Exercise objective:
Your reply should hold only the lines from the records below where "Given" occurs.

Available records:
BEGIN

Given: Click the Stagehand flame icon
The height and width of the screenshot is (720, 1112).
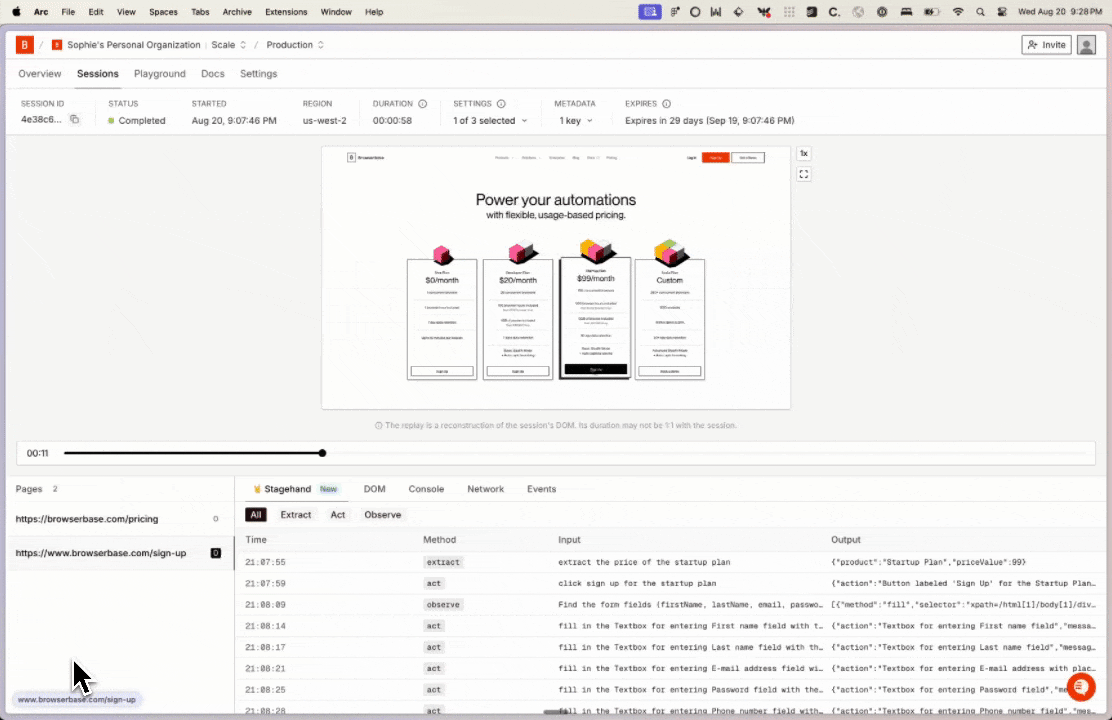Looking at the screenshot, I should (258, 489).
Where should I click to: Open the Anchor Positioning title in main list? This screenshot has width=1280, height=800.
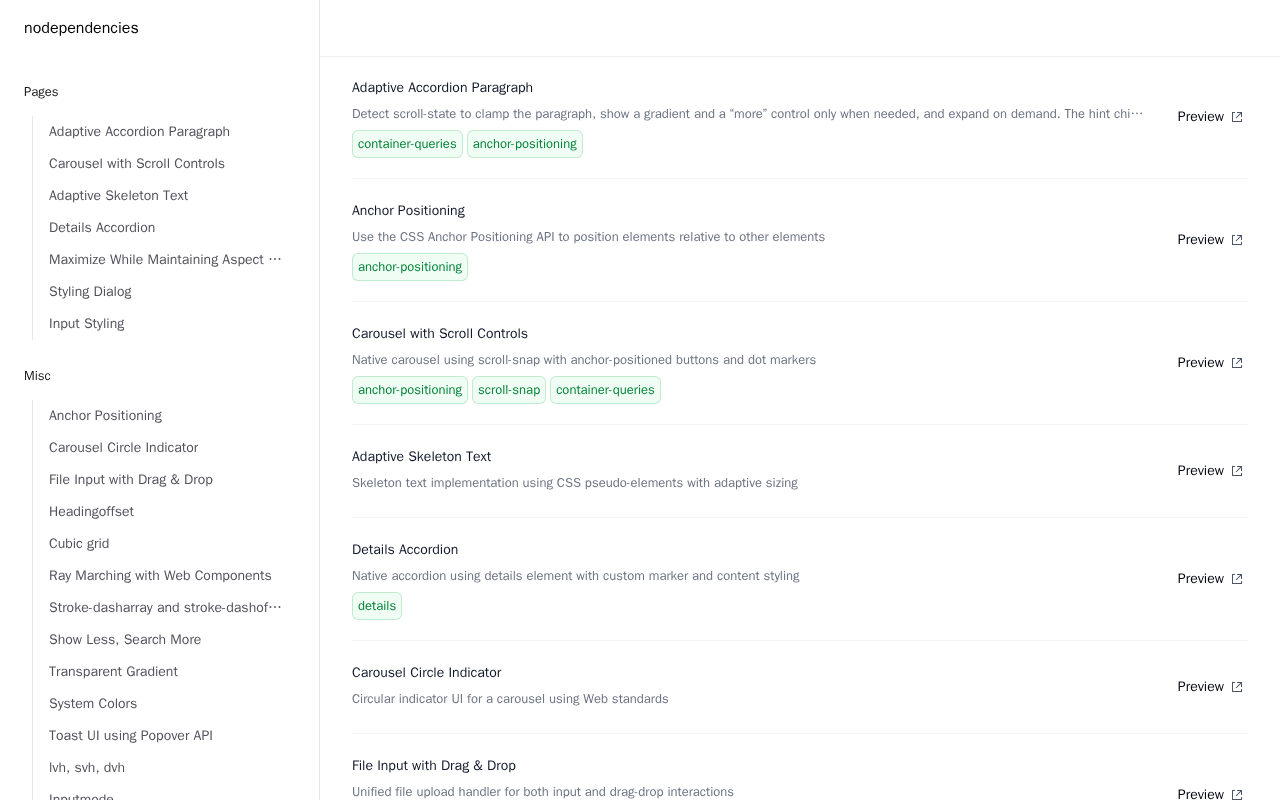tap(408, 211)
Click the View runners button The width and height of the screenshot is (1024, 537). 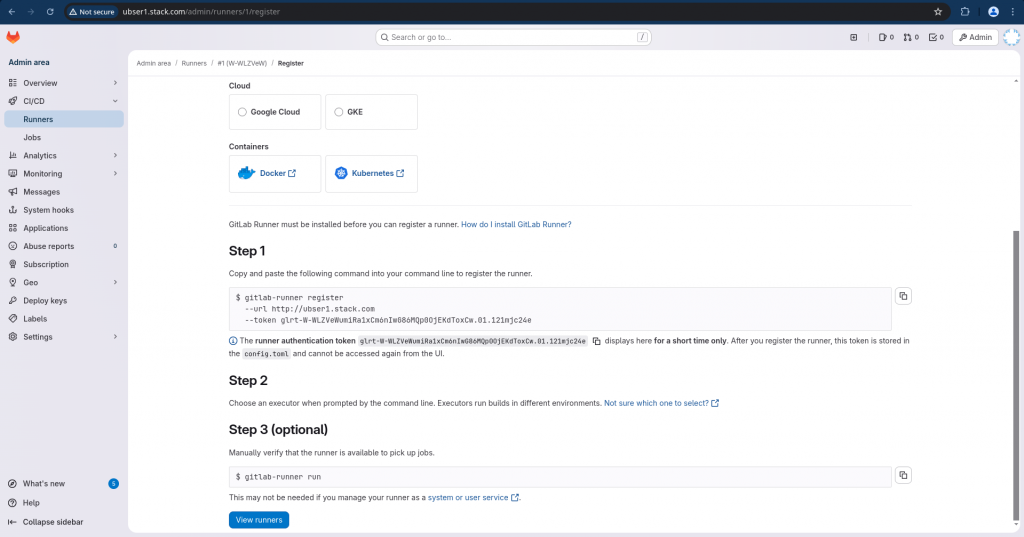pos(258,520)
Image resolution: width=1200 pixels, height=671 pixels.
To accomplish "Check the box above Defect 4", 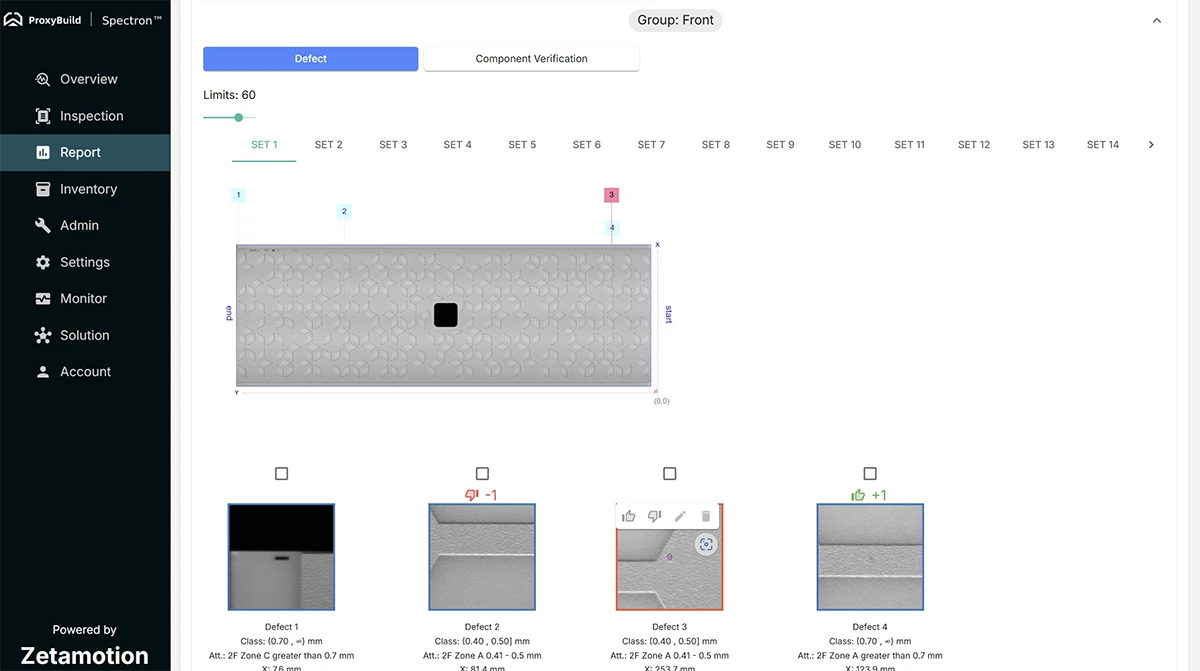I will pyautogui.click(x=870, y=473).

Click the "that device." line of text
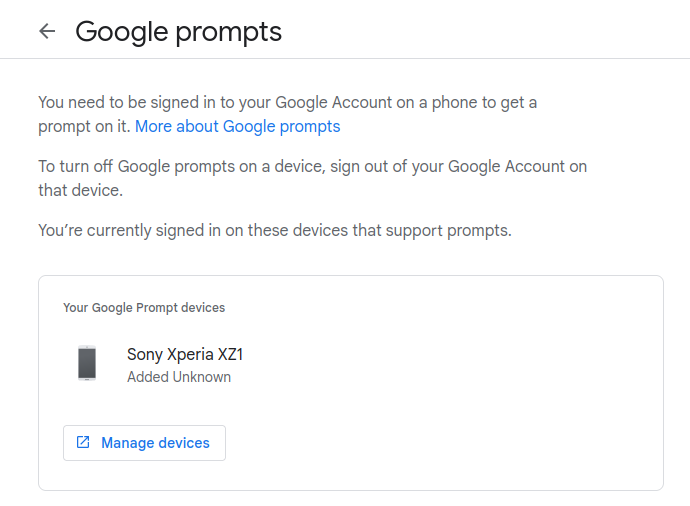(x=81, y=191)
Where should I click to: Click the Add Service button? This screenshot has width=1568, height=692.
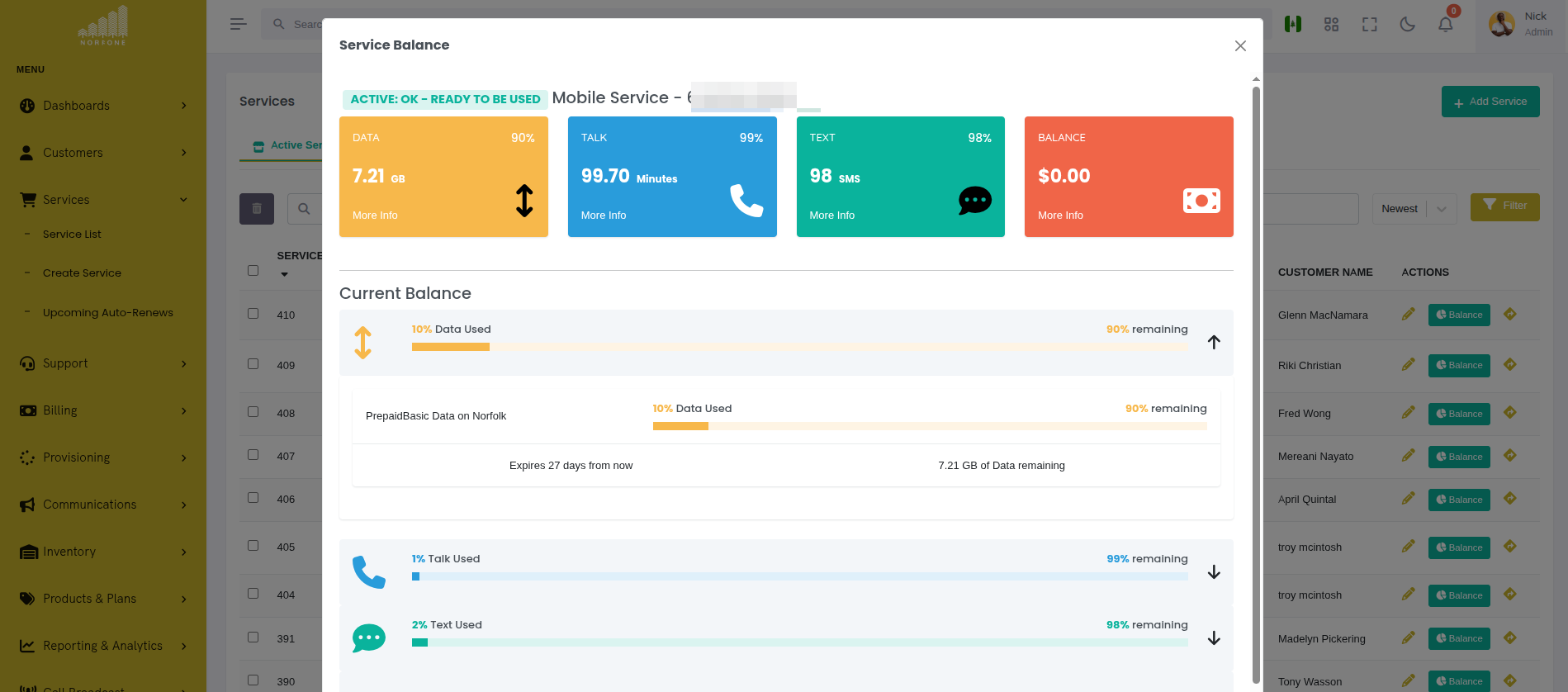pos(1490,102)
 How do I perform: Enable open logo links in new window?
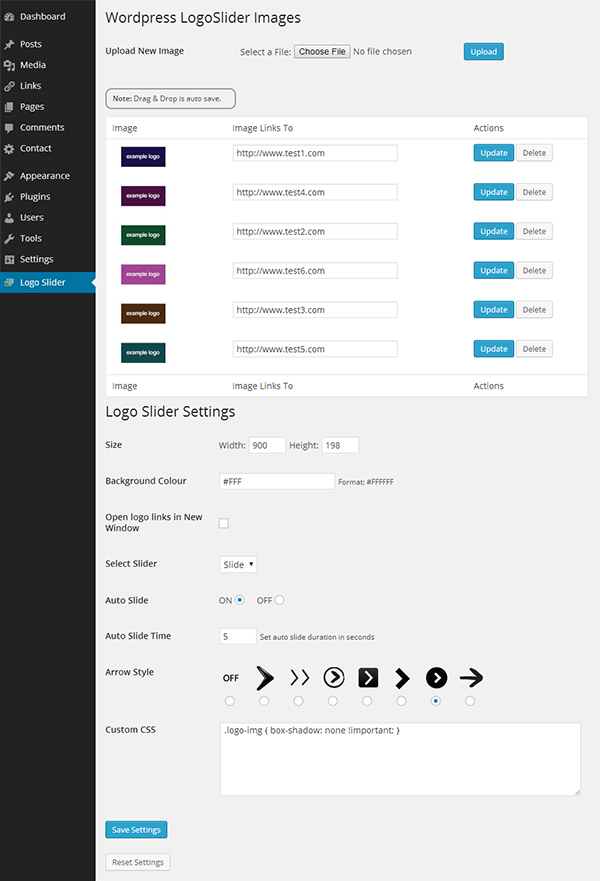224,523
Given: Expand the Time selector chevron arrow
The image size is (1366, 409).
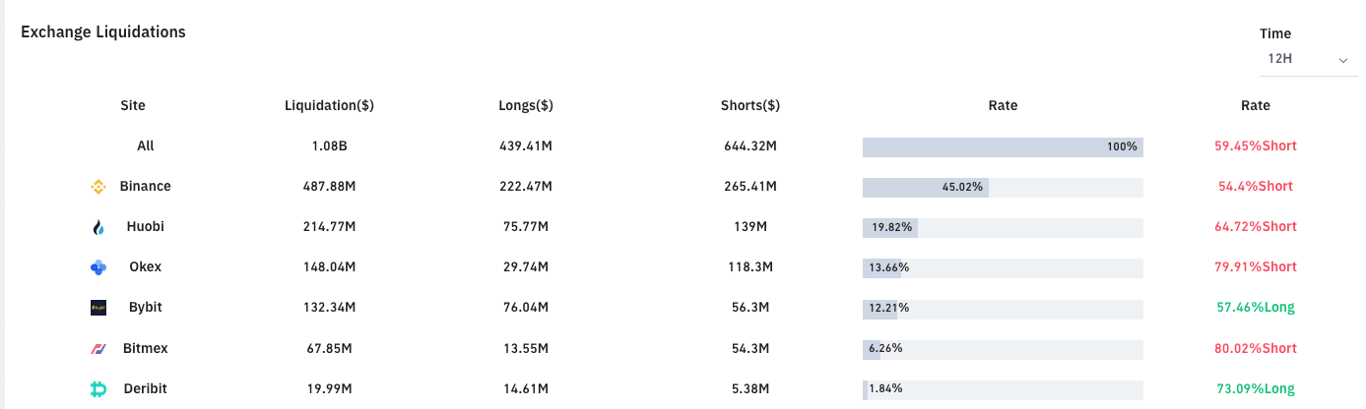Looking at the screenshot, I should click(1343, 61).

END

Task response:
Given: Click the Stagehand flame icon
Given: Expand the Time selector chevron arrow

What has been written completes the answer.